Directives:
**a.** In the travel note, repeat the passage from "And today there" up to and including "is going on.".
**b.** According to the travel note, why did the travelers suffer only a few minor splats from the rain while loading out after their first performance?

—From EF—
Damn, this is a big country. We dribbled down from Sebastopol to Topanga Canyon (near Santa Monica), thence to San Diego, and are at the moment in Tucson headed for Phoenix. We were running ahead of the big rainstorm and suffered only a few minor splats as we loaded out after our first performance. It was odd to be in warm sunlight seeing Facebook photos of our home territory awash. Big problems back home, and we’d never have known but for the miracle of the internet.
Driving toward Tucson on the I-8, we were suddenly swamped by an hysterical army of crazy speeding cars sporting flashing lights and howling sirens. It appeared that every border patrol and cop car in southeastern California was needed immediately somewhere up ahead of us, and, boy, did they raise hell with the orange cones that were protecting the road workers. Talk about steroidal driving . . . and we never did find out where they went, or why.
And today there have been many mystifying reports of something to do with Trump and peeing. We are out of the wifi loop most of the time, and so far have not been able to form a coherent impression of what the hell is going on.

Listing:
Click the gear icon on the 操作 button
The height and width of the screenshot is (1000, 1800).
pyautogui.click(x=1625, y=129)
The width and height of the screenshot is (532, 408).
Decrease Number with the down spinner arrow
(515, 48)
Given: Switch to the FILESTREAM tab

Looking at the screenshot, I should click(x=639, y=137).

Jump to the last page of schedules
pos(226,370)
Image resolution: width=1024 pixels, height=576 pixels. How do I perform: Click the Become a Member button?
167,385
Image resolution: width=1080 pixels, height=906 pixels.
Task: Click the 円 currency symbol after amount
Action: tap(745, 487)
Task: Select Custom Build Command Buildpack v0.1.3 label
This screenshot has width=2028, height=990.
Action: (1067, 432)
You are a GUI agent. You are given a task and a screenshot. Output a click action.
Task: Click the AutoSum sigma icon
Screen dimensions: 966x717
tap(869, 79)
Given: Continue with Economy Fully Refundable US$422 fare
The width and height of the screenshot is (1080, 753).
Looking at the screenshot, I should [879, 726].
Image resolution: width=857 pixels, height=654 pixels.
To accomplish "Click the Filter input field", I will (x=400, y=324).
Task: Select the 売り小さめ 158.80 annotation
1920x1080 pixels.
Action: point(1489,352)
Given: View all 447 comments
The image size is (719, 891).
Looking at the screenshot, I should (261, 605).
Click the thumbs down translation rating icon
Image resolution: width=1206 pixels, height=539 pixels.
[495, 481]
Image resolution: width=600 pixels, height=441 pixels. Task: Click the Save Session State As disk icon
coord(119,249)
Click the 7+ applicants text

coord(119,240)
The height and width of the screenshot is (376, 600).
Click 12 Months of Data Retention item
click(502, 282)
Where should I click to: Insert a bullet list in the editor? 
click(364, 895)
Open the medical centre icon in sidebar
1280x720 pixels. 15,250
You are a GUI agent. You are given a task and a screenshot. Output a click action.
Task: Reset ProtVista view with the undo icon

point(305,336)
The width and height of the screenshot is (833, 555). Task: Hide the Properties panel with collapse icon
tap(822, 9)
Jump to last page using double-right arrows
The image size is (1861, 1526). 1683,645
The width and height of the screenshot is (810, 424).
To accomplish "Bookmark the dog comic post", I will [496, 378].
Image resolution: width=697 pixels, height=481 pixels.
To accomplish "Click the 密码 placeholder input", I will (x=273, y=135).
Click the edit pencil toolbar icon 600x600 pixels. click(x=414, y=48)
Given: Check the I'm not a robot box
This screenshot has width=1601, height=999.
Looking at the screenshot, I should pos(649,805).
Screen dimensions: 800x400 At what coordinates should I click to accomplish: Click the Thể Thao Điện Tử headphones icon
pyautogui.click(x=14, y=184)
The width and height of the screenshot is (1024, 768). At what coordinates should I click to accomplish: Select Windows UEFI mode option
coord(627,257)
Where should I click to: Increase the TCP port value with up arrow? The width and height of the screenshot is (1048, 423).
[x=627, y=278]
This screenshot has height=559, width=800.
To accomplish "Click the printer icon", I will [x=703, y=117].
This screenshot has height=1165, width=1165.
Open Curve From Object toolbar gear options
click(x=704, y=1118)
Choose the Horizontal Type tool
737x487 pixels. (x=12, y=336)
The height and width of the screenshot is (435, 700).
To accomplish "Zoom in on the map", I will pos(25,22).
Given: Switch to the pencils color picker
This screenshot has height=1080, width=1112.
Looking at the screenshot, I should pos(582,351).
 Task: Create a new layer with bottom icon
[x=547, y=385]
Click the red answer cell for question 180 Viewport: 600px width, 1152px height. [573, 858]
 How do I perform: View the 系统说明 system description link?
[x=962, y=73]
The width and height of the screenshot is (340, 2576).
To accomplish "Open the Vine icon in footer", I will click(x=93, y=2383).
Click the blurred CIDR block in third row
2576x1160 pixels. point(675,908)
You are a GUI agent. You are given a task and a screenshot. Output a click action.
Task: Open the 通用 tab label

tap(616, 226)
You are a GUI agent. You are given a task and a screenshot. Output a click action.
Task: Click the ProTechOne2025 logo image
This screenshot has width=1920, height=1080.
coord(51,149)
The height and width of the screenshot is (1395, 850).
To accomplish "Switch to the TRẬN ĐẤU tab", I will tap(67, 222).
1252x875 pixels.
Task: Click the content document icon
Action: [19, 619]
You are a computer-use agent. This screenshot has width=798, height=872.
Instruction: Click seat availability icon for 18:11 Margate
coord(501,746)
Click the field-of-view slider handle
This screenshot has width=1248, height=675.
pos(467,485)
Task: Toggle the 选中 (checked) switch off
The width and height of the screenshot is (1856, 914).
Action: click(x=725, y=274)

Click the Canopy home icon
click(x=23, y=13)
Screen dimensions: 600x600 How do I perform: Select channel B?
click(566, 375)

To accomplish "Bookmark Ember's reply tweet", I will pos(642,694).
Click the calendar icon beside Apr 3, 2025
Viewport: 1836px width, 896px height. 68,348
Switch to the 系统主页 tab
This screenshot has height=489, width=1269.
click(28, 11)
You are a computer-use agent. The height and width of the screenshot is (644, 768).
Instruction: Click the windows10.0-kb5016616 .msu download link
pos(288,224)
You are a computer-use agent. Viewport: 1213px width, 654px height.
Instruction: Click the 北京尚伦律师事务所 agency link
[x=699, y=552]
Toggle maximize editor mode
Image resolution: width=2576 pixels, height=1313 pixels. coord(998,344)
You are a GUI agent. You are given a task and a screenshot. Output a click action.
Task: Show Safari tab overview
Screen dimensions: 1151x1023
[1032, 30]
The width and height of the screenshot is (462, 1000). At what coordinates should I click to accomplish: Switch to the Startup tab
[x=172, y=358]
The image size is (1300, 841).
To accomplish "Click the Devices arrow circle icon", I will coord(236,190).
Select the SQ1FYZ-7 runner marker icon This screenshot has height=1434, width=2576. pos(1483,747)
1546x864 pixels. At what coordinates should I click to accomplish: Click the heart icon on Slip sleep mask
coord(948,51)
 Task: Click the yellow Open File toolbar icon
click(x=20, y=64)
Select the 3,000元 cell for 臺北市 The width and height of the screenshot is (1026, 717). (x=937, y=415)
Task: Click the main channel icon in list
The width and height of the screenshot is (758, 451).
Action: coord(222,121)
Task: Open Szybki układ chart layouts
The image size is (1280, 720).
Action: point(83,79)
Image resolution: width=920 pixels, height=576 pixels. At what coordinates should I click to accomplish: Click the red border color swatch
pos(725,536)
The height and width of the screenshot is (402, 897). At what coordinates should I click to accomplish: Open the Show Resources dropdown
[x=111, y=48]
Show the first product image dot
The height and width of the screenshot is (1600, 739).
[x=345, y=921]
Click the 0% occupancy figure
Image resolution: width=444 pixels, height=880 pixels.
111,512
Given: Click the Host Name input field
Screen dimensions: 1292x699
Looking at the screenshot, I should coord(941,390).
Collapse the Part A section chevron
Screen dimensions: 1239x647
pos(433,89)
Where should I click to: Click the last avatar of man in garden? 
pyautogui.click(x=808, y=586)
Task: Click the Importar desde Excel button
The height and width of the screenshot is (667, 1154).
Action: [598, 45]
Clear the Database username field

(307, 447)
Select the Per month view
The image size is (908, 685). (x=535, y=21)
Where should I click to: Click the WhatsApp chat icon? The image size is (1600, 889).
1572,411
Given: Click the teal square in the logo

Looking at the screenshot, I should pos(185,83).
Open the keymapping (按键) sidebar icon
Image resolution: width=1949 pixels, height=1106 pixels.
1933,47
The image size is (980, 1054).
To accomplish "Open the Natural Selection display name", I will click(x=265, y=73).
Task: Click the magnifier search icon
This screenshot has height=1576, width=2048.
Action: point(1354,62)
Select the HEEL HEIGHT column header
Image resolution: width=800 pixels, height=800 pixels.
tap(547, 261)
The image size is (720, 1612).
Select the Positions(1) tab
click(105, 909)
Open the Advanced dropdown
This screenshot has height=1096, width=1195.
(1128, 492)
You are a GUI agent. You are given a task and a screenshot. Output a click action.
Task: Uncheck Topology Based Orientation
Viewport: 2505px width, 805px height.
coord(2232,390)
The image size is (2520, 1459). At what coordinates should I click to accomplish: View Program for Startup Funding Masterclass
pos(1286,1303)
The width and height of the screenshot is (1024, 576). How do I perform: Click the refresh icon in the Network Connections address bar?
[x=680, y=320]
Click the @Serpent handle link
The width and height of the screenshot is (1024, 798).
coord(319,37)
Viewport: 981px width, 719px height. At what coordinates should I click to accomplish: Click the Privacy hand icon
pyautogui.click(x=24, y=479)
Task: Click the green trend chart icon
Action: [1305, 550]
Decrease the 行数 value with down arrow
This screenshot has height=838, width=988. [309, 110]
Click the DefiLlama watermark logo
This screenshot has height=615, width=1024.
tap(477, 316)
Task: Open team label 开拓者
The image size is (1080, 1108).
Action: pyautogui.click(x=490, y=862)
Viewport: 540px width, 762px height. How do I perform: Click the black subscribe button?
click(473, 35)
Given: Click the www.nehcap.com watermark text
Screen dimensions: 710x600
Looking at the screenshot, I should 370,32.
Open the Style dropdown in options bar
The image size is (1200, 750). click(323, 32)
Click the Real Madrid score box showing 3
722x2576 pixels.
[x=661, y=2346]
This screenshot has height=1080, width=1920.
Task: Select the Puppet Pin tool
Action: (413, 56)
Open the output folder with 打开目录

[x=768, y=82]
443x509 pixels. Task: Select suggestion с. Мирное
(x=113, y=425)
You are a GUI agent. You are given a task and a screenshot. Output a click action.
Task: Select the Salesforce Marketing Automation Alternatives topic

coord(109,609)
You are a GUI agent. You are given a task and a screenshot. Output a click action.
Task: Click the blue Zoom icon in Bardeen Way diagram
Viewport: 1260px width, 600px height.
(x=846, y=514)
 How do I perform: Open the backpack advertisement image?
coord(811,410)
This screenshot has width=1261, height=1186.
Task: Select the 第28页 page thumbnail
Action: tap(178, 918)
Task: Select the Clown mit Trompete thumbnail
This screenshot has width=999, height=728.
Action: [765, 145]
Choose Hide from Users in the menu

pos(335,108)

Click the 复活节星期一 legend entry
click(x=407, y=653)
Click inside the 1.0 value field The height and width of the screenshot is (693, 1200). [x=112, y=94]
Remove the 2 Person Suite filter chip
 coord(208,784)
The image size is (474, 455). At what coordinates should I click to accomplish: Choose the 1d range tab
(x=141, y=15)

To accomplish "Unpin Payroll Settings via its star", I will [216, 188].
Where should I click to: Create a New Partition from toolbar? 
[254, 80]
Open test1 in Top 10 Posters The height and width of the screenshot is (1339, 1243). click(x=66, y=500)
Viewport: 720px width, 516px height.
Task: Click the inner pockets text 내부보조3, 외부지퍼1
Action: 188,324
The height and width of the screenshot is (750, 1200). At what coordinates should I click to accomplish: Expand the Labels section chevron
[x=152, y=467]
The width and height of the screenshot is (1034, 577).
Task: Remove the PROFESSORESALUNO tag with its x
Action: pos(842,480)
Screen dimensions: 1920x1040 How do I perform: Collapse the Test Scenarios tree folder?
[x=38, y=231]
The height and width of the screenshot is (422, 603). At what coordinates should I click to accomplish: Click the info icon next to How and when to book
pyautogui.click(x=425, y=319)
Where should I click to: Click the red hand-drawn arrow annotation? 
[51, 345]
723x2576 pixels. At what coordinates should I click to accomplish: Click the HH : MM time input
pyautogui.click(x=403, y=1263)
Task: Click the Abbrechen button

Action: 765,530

Responses to the tasks:
**a.**
And today there have been many mystifying reports of something to do with Trump and peeing. We are out of the wifi loop most of the time, and so far have not been able to form a coherent impression of what the hell is going on.

**b.** They were running ahead of the big rainstorm, so it caught them only slightly as they loaded out after their first performance.